NOTICE: Last week’s post was mysteriously deleted. I wrote and scheduled it for Saturday, but it has disappeared into the bowels of the Internet. Weird. I blame Trump. I’m really annoyed, reader. So, this is an amalgamation of this and last week. ¯\_(ツ)_/¯
LOVE:
All Spice:
Spices, reader, change everything. You can be the greatest chef in the world, but if you don’t give things a kick of flavor from herbs and spices, all you have is bland crap. I don’t remember when I started going, but there is a wonderful spice shop in the East Village of Des Moines. This used to be a place filled with homeless people and criminals and nobody in their right mind would go into downtown when I was a kid. Now it’s a hipster playground. Time’s weird and gentrification is bizarre. But whatever, now we have bakeries and kitchenware shops and weird printing presses and a spice shop. So I’m good. All Spice is the name of the shop, and they have absolutely everything. Every time I go in looking for something I think is a bit bizarre, they never let me down. They even had a Baharat blend last time for my koshari, which threw me for a complete loop. I went in with a list of the components so that I could make my own blend, but there was no need! In addition to being generally amazing and psychic with their availability, the quality of their product is tremendous. Black pepper is not the most exciting thing in the world, but I am absolutely obsessed with their finely ground black pepper. I put it on everything. It has changed me. I don’t know how much I can blather on about spices, but each time I visit the shop is a delight. You can sniff things, like fermented black garlic, to your heart’s content.

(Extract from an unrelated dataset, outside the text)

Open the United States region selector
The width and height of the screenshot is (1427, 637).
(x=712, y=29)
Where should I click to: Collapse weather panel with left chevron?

You can sample all sorts of flavored oils and vinegars. And those vinegars, reader, I am legit in love with them. The apricot flavor is insane. This last time I picked up a peach and pear flavor that doesn’t make sense. It is ridiculous how good it is. I loved the apricot one in my martinis and this new one, reader, is a delight when you add a drizzle of it to a flute of champagne. I legit screamed the first time I tried this. It was almost too good. So, I guess my recommendation is to go to a spice shop near you and stock up on all the Middle Eastern blends that you come across. They will change your life for the better. My life is better.
Trellis Café:
Like I may have mentioned a dozen times recently, it has been freezing where I live lately. A few days ago, it was literally colder here than the surface of Mars. I can’t get over that. I need to write that down in my diary so that future biographers can get a grasp on why I regularly go insane. No human being is made to live in such conditions. We are meant for hospitable climates and walks along the coastline or mighty rivers. Iowa is the dumbest place in the world to live. Luckily, Des Moines has a botanical center that is filled with tropical plants and humidity, and I was determined to go and trick my brain into thinking it was spring. Did a fine good job of it, too.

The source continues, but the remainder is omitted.